§ WHAT TO DO:
Retype the lines below, from the one containing "The height and" through the one containing "point(124,36)", both included, and leave out the pictures.

§ PROVIDED ENTRIES:
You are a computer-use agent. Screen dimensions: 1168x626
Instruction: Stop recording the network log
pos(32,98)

==

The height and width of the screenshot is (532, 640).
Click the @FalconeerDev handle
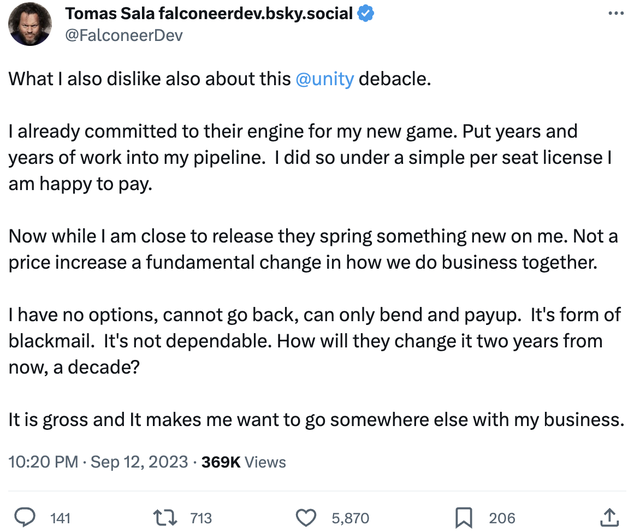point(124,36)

§ COMPLETE RESPONSE:
The height and width of the screenshot is (532, 640).
Click the @FalconeerDev handle
point(124,36)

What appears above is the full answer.